The beach Kalo Livàdi it is some of the most beautiful from a landscape point of view. Here you can stay overnight in the new Aegon Mykonosa Marriott International Autograph Collection resort, a unique destination that offers two different experiences of relaxation and luxury: the tranquil Retreat located on the hill a few steps from the beach and the most lively Revive at the waterfront. The two large swimming pools in the two structures are perfect, and so are the other 19 private in some of the most exclusive rooms decorated, inside and out, with wood, rattan and bamboo that are able to create an atmosphere that mixes with the surrounding environment. The restaurant will taste the various Greek delicacies (and not only) prepared by chef Zinonas Christofidis with fusion dishes from around the world and sushi bar. That Sentu Beach & Lounge it is instead in the southeastern part of the island, where the blue water of the Aegean Sea meets a long sandy beach. If, on the other hand, you want to move to the north coast, it is worth taking at least a bath there Agios Sostisextremely quiet – ea Panormos which can only be reached by car.
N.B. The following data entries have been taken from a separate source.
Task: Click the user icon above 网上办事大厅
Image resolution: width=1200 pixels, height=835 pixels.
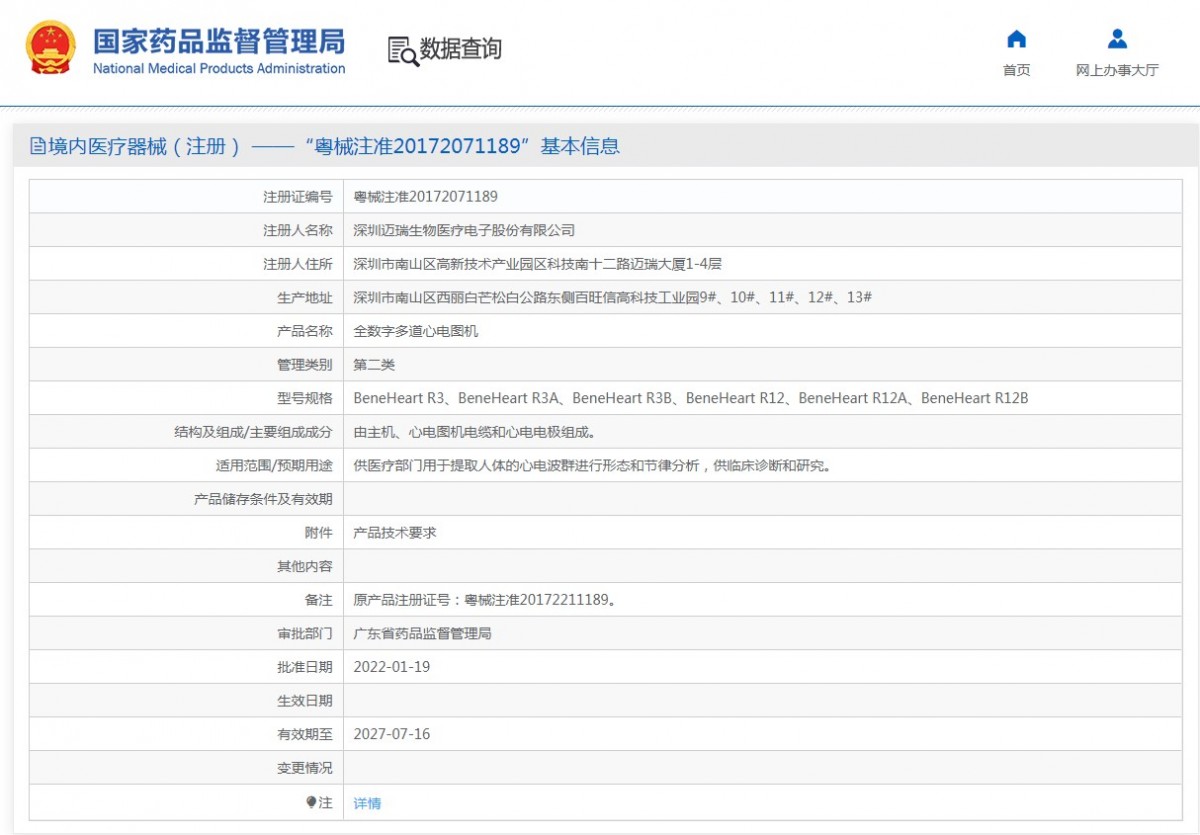Action: [1117, 39]
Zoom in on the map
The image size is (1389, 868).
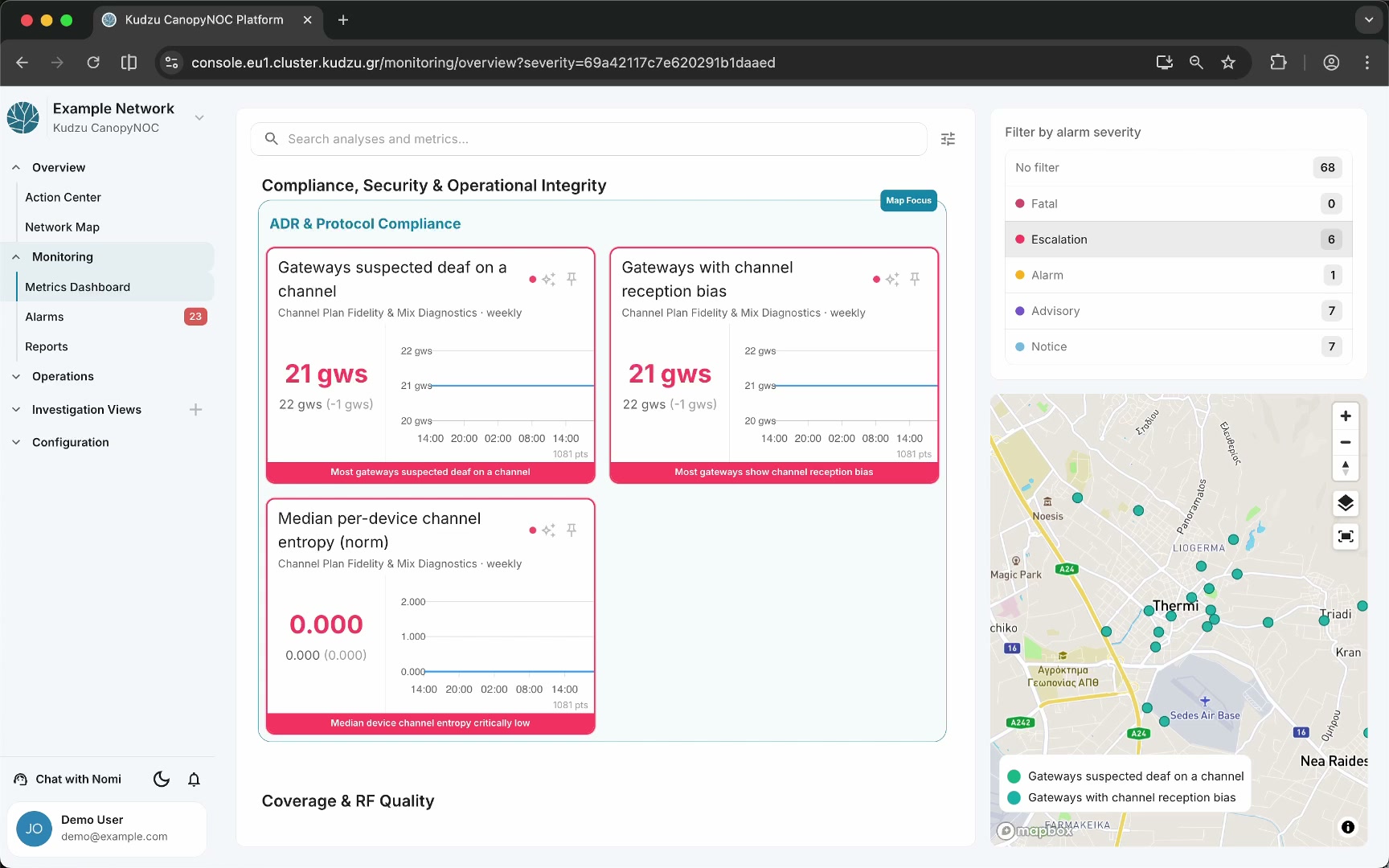[x=1346, y=416]
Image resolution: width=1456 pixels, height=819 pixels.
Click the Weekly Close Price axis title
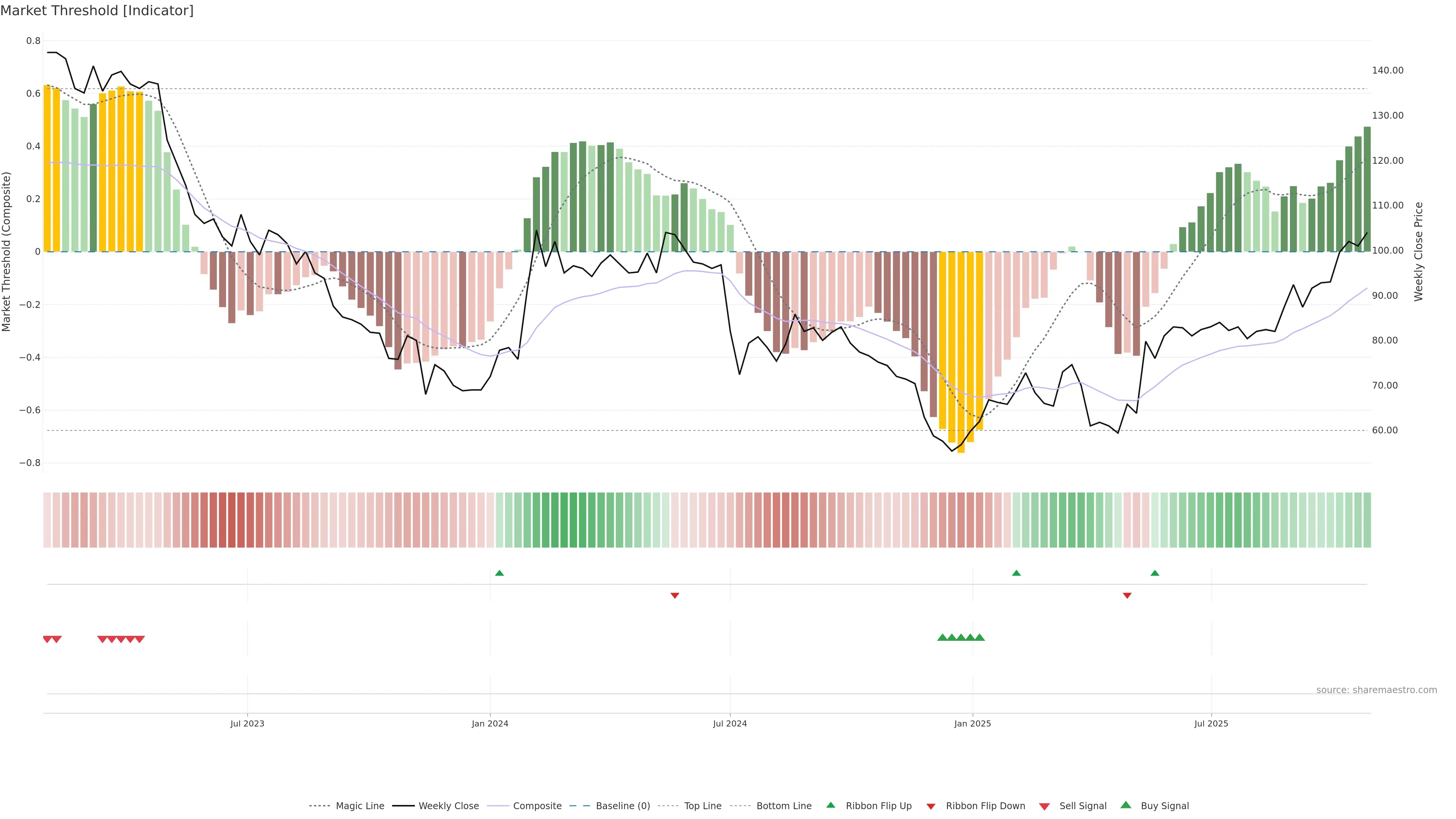[1418, 251]
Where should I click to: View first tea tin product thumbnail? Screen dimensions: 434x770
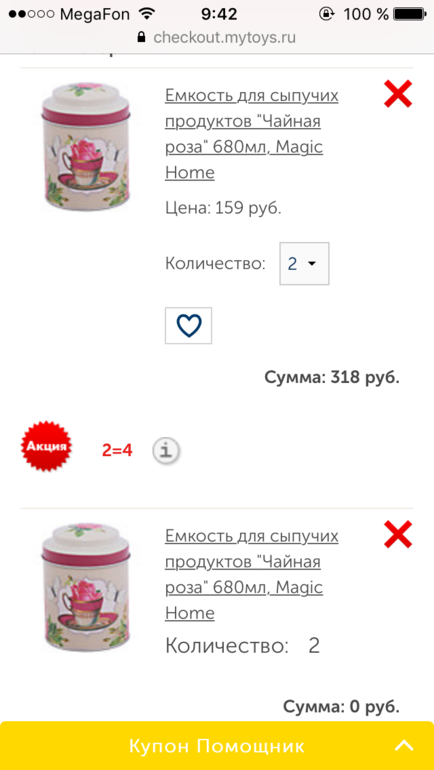click(85, 147)
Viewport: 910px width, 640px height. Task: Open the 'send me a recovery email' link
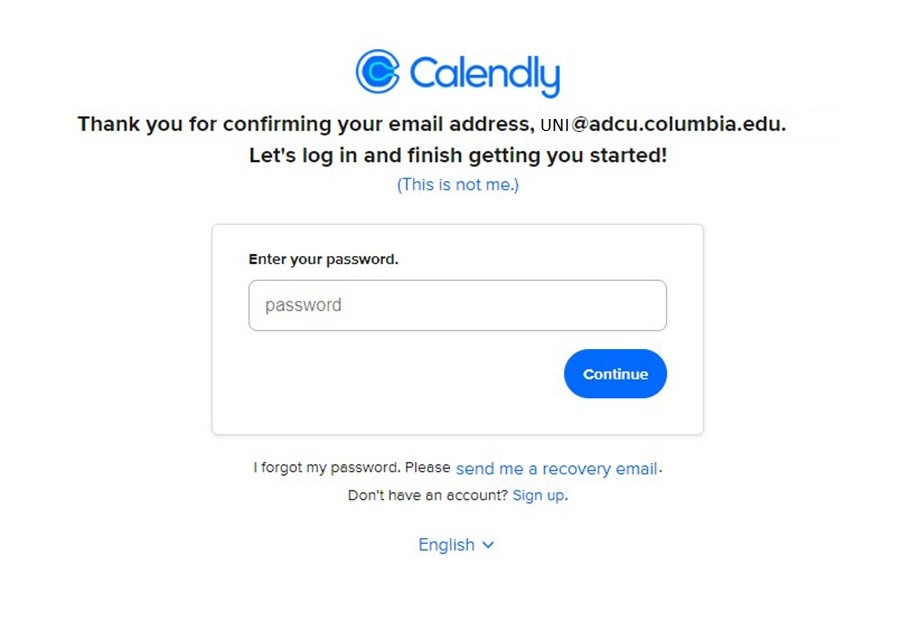[x=557, y=468]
Last but certainly not least, this is the advice we give you. If you are among those who after a few days on the island can not stand its chaos and excesses (in many cases also people), there is nothing better than spending a day in Delo the cradle of Apollo and Artemis, the gods of the sun and the moon. Unesco World Heritage Site since 1990, it is a huge archeological site where excavation operations have remained uninterrupted since the end of the 19th century. For the Athenians, it was a sacred island, and it still manages to maintain its authentic status today, because – unless you are an archaeologist working there – it is forbidden to spend the night on this island. From there you can also go to another nearby island, Tynosor – and it is also recommended – go back to Mykonos and see it with other eyes: there is chaos, it is true, but if you want, you can avoid it, all as they see fit.